The NeXT Dimension computer had no video mixing or display problems, and the 840av was supposed to copy most of the NeXT abilities, including offering a special ultra high speed DSP (Digital Signal Processor) modem and programmable DSP.

The 840av DSP is really cool. Other than speeding up Photoshop filters, it can add special sound filters live to your output lines, such as echo and stereoizer. Apple gave out a few free extensions to allow 840av users to use the 840av with dynamically modified sound (through mic or CD or line in, etc.) and the sound from the auto-gain inputs would be processed using the DSP chip and not slow down the Mac at all.

No Power Mac ever shipped from Apple has a secondary processor for DSP sound, just the 840av.

The 840av had fast internal SCSI, special double-speed NuBus slots, and much more. You can put two standard FWB SCSI Jackhammer NuBus cards in a Quadra 840av, and each will pump almost 20 megabytes per second into your computer.

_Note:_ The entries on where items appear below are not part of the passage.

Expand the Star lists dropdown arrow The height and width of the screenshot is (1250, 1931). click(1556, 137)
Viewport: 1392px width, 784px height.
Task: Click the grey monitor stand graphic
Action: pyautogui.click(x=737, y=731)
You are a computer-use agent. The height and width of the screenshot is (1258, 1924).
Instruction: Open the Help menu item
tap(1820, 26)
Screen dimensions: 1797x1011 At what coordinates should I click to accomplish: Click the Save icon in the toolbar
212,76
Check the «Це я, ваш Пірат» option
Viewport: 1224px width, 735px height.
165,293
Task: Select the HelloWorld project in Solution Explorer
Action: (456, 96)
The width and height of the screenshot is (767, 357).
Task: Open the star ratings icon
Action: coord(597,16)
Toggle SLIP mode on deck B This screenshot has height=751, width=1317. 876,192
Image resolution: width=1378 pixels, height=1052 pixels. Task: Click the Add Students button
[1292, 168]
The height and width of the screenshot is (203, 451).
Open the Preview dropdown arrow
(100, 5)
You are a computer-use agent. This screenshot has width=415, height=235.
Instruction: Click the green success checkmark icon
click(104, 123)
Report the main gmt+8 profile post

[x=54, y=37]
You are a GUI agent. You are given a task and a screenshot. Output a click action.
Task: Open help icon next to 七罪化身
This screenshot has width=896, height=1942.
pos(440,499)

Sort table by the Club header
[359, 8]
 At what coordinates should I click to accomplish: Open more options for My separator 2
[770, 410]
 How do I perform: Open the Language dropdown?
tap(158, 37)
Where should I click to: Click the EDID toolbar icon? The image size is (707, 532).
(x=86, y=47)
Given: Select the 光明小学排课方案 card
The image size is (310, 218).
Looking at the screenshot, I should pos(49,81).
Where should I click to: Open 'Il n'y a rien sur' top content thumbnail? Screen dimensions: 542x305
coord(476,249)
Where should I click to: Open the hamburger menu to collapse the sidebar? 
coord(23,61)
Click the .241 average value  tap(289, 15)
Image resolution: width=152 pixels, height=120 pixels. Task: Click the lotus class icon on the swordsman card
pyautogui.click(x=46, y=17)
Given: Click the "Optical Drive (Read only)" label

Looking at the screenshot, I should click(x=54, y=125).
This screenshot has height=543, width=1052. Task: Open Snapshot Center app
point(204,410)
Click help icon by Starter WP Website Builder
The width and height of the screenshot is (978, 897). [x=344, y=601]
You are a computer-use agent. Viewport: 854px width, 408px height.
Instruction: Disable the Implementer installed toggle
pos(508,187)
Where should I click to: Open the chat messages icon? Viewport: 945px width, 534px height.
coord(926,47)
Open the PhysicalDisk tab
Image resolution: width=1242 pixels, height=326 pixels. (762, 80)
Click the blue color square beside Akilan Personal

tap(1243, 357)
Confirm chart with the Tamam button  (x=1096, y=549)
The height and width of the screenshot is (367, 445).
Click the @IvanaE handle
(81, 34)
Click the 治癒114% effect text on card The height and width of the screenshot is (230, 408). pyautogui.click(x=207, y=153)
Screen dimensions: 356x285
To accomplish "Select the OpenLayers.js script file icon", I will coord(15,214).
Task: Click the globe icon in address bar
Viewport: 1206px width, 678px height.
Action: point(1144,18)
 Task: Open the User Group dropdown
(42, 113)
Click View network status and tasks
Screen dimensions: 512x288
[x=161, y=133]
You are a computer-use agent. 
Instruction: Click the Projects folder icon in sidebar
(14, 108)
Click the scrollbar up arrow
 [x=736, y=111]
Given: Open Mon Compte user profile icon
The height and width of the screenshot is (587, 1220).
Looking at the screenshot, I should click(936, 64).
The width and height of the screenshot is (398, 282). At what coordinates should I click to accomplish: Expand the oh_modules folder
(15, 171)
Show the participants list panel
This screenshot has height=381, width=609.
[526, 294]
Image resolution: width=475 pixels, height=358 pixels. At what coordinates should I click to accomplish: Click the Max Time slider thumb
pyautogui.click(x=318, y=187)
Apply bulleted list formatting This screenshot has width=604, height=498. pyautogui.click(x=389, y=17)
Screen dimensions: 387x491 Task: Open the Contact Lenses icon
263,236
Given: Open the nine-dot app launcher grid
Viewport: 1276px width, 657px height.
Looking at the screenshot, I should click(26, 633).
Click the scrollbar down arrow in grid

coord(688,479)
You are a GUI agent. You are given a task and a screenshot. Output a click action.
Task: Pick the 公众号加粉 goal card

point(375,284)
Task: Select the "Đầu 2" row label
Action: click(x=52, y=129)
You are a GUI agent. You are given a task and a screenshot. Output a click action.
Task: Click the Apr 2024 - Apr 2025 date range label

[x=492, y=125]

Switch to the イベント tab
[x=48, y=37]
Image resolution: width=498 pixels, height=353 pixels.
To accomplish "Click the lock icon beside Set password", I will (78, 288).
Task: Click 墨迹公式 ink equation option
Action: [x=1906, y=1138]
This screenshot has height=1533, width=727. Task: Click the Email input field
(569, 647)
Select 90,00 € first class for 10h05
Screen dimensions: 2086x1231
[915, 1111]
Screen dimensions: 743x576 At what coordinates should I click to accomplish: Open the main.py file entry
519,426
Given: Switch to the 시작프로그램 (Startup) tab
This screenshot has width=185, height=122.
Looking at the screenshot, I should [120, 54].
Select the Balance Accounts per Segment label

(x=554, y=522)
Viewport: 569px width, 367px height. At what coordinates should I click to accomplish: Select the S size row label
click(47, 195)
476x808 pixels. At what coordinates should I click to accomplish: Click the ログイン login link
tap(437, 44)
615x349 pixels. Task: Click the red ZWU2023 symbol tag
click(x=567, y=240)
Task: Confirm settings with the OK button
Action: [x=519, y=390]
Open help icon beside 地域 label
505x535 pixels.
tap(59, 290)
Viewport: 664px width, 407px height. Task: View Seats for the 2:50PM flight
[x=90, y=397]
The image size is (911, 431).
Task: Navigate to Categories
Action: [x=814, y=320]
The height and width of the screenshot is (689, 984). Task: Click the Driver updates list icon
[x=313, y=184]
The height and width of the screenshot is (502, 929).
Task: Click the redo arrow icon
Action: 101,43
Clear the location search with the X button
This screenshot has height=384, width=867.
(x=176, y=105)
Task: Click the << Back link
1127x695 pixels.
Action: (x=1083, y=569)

With four Seagate 12450W hard disks, a Quadra 840av in 1995 regularly streamed data at over 34 megabytes per second to the screen memory. 34 megabytes per second! In 1994 a Sun workstation - a fast Sun workstation - couldn't write that much data to a null device that simply throws out data as it receives it in Unix. (It's called the dev/null and is usually faster than a hard disk, because it does nothing with the data.) Can you imagine such a speed in 1994? No IBM sold in 1994 could pump a third of that sustained transfer speed, not even for thirty thousand dollars.

Speaking of the screen, the screen video memory on the 8500 is pathetically slow. Worse yet, two FWB PCI cards in a 7500 are way slower than the 840av for SCSI RAID.

The 840av is astounding in many, many ways.

The 840av could pump data from one area of the computer's RAM to another without using the CPU! This is usually called DMA (Direct Memory Access), but in this case it could do it on a single span of 16 bytes. No DMA controller ever sold was optimal moving only 16 bytes at a time. The magic ability of the 840av to do this comes from the MOVE16 instruction. It is a special instruction that uses the cache controller to move data - not any registers in the Motorola 68040 CPU (neither integer not float registers are used).

The MOVE16 instruction is tricky to use, and few programmers used it, other than people like me, but by using it I was able to more than double my animation routines.

I miss the 840av technology that Apple abandoned. No Apple computer and no video card shipped since could do the tricks or match the features of the 840av.

The 840av can record audio from a turntable with no buzz or hum or interference from the motherboard or noise from its hard disk.

Try recording sound on a Power Mac - ugh! Listen to the quiet parts on a Power Mac - yucch!

The 840av was for sound and video, not just sound. It understood human speech; it had a chip called "singer" that had lots of tricks. It can record 16-bit stereo sound beautifully. You need a very expensive sound card on a Power Mac to come close to the 840av for sound input.

Treasure your 840av. Use it to encode video or sound that you later edit and process on a Power Mac. Use it with system 7.6 or 8.1 - or whatever stable OS you please.

Have fun. Spread the word about how the 840av was Apple's best machine, because it inarguably is, especially for live video effect manipulation.